Internally, there was no resistance to the move, she said. "It's in that category of: Sometimes you just know it's the right thing to do.''
Kathy Wilkerson, Midwest branch director of Independent Adoption Centers, said the organization also has no reservations about the arrangement. It does not take a political position on abortion, she said.
"We're actually very excited about it,'' she said. "It's a great opportunity for all involved.''

Planned Parenthood in Chicago has collaborated with an Evanston, Ill.-based adoption agency for about six years, and another Planned Parenthood affiliate in Virginia has a similar relationship.

An independent abortion clinic in St. Louis briefly operated its own adoption agency in the early 1990s, and a former director of an Indiana Planned Parenthood had her own agency and arranged a handful of adoptions in the 1990s.

Those were the only such collaborations Cockrum and Carroll are aware of, and Wilkerson said her agency, which also has offices in California and North Carolina, has no other experience with an on-site relationship.
Abortion providers in Indiana are required to inform women that adoption is an option, and Independent Adoption Centers has been among the agencies included in Planned Parenthood referrals.

Wilkerson and Planned Parenthood officials said they have no idea how many women might consider or choose adoption under the new arrangement.

At least one Indiana opponent of abortion rights said Saturday that he was dubious about Planned Parenthood's motives.
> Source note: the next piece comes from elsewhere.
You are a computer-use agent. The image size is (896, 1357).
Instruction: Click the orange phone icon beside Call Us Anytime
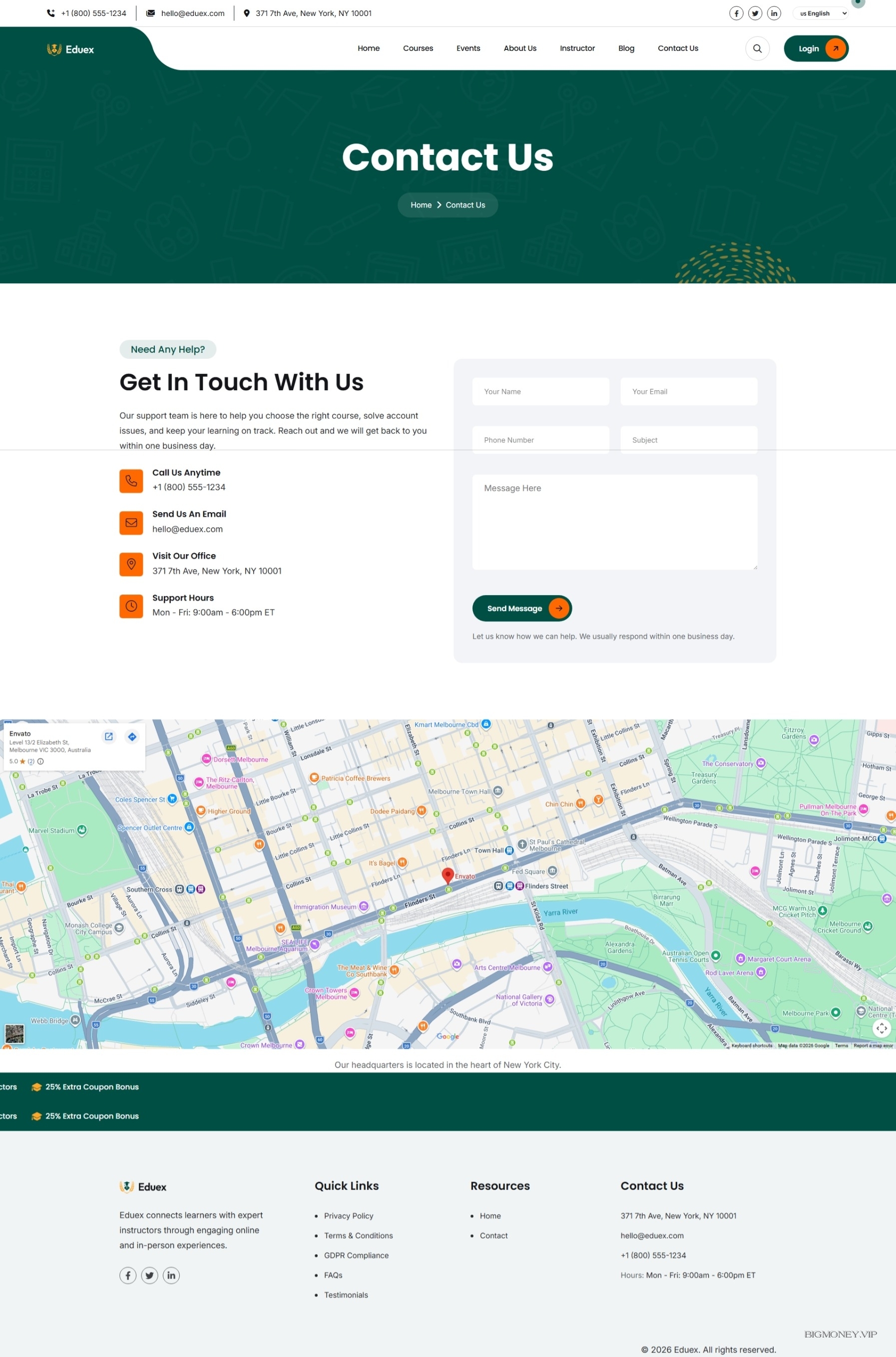[131, 481]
Eric Miller, founder of Advance America and long a conservative voice in Indiana, questioned "whether or not it is a legitimate effort or whether we're seeing a smokescreen to make them seem to be something that they're not."
Cockrum said the organization wanted to leave the 21st and Ritter neighborhood, where an anti-abortion Crisis Pregnancy Center operated in the same small retail center, which also has a liquor store.

The new site, a 7,000-square-foot building, was bought by Planned Parenthood and renovated with private funds, whereas it had rented the old facility. The new building, on 1.6 acres, is near I-465.

2 comments:

Anonymous said...

You know, I was thinking: If we just had more aborton, we wouldn't need to be talking about adoption.

Anonymous said...

Just for a point of reference, in New South Wales, in Australia, we used to have huge numbers of adoptions in the 1960s and 1970s.
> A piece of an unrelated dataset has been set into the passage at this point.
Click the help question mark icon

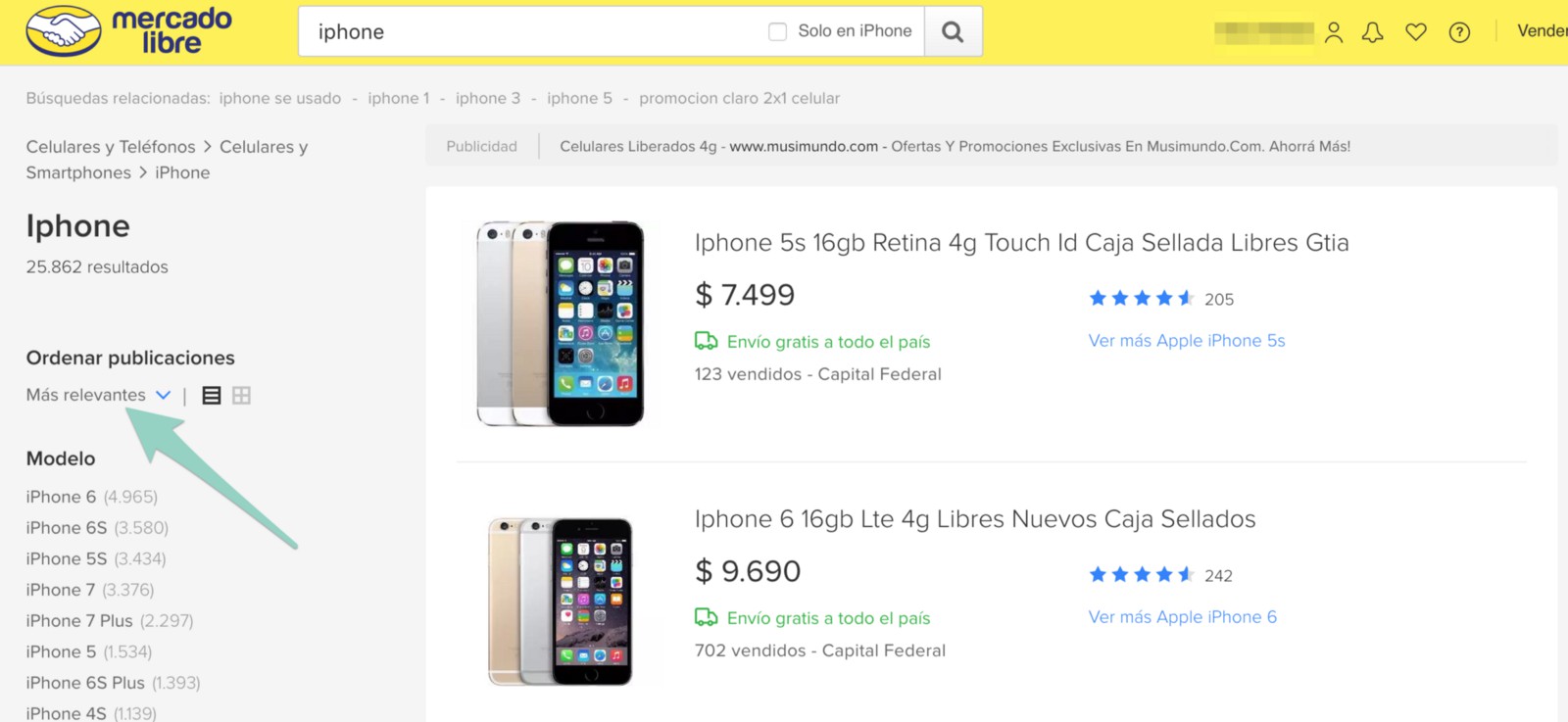[1459, 32]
Then from the early 1970s a lot of things happened that enabled women to keep their babies (sole parent's pension, greater community / family acceptance) to prevent unplanned pregnancies (the pill / better sex education) or to terminate an unwanted pregnancy safely and legally (abortion).

As of last year, there were 6 domestic adoptions in NSW. Six! It makes it pretty clear that when women have all the options open to them very very few will chose to relinquish their child. My mum was one of those women who had no other option but adoption back in 1970 and it was an awful, sorrowful choice which had huge repercussions on her life, our lives as her children, and I am sure, my half-sister's life. I'm so glad that women now have a much freer choice - but sad that many women in the US doesn't seem to have the same breadth of choices.